Dix-sept États américains, rejoints par Washington D.C., ont intenté une action en justice lundi contre l’administration Trump, accusée de bloquer illégalement le développement de l’énergie éolienne, tant sur terre qu’en mer. La plainte, déposée devant un tribunal fédéral du Massachusetts, vise un décret signé par Donald Trump dès son retour à la Maison-Blanche, gelant tous les permis, financements et autorisations liés aux projets éoliens.
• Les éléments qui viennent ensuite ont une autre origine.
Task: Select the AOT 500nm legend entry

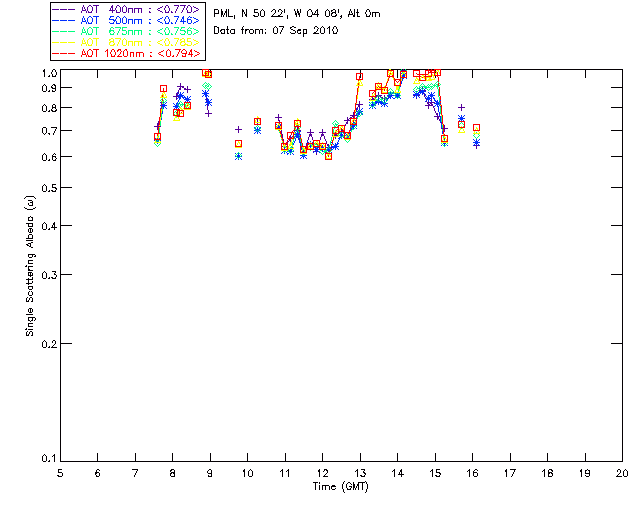Action: coord(130,19)
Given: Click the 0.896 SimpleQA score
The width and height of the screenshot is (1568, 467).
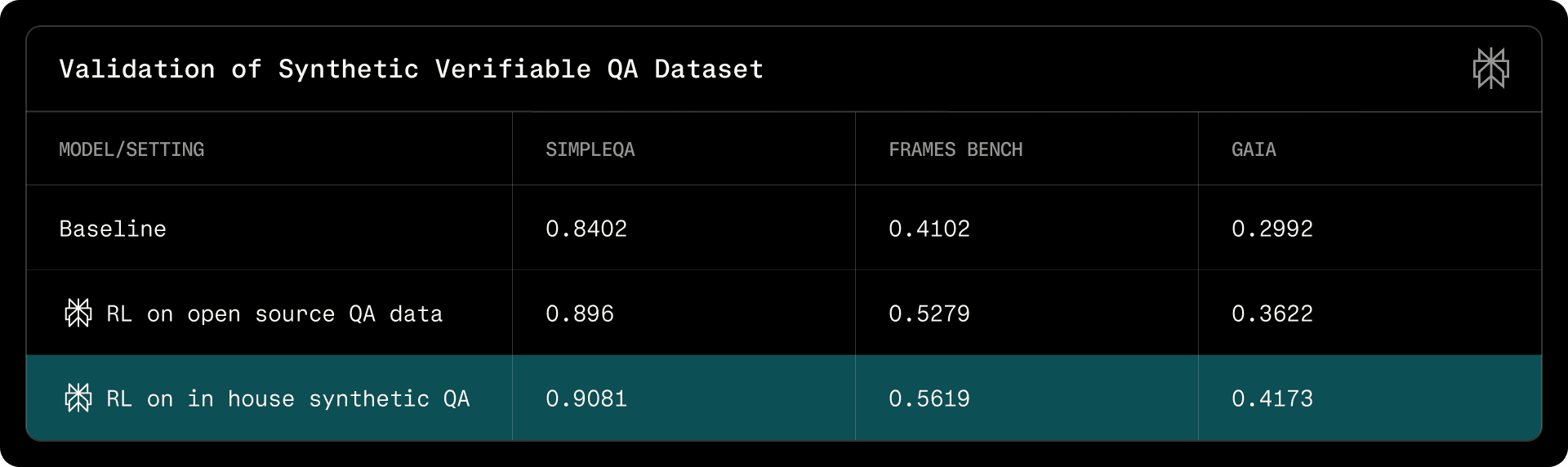Looking at the screenshot, I should (579, 314).
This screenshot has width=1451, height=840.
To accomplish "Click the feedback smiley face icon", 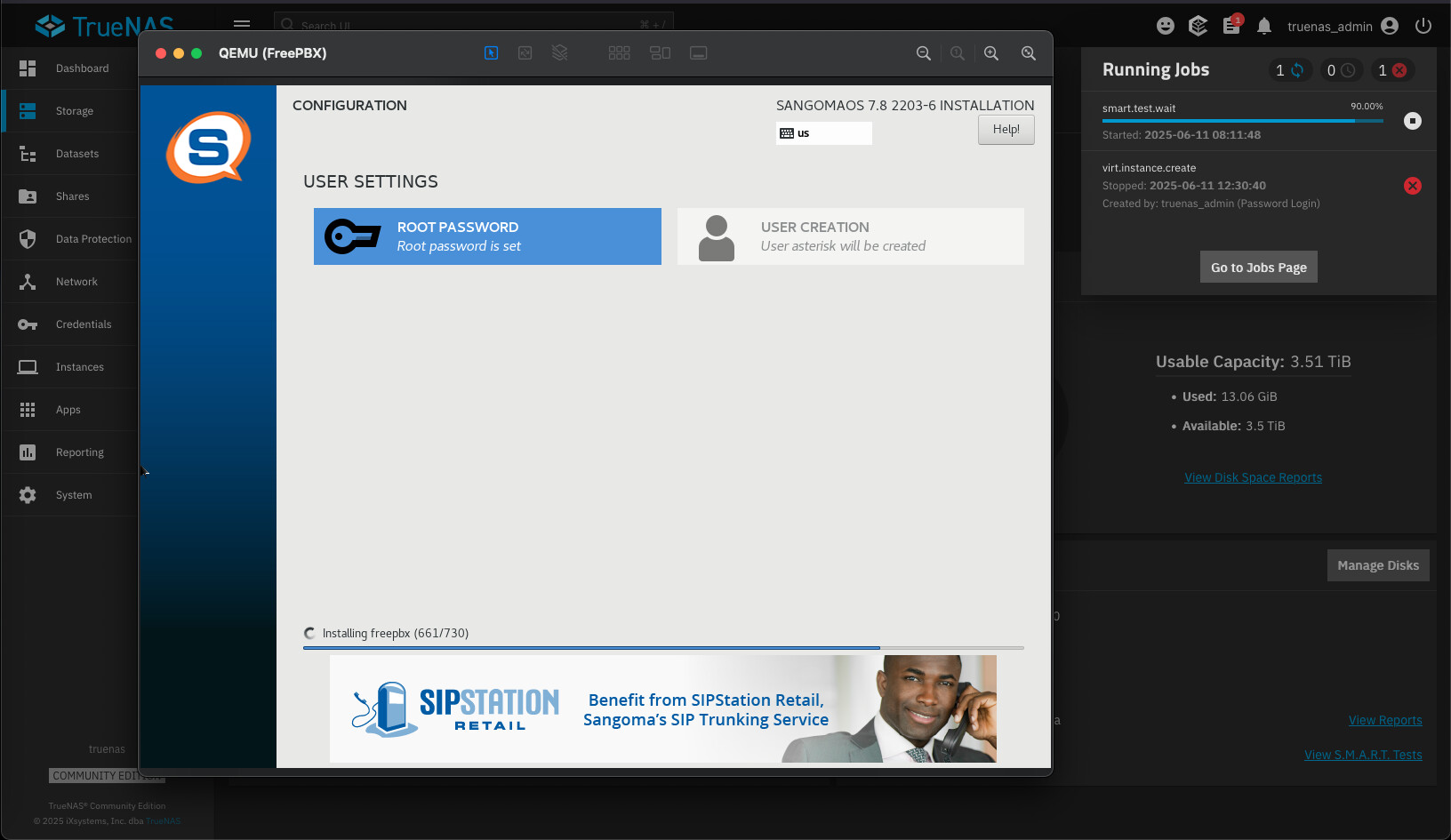I will coord(1166,26).
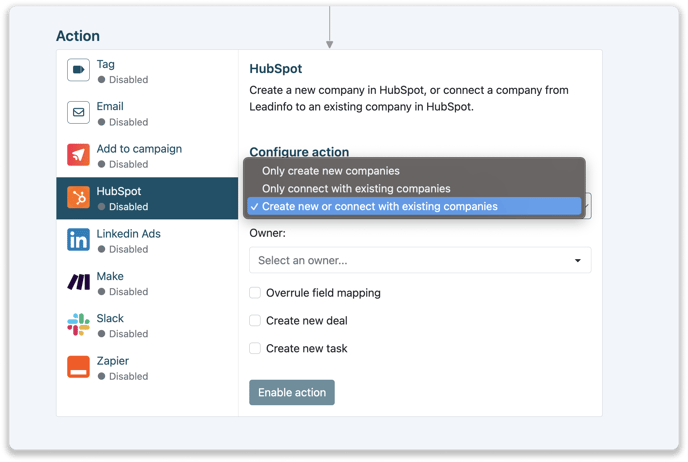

Les procureurs généraux à l’origine de la procédure affirment que le président n’a pas le pouvoir de suspendre unilatéralement ces démarches administratives. Ils dénoncent une atteinte grave aux ambitions économiques, sanitaires et climatiques des États, qui misent massivement sur l’éolien pour réussir leur transition énergétique. « Cette directive arbitraire et inutile menace des milliers d’emplois bien rémunérés, des milliards d’investissements, et retarde notre sortie des énergies fossiles », a déclaré Letitia James, procureure générale de l’État de New York, qui pilote la coalition.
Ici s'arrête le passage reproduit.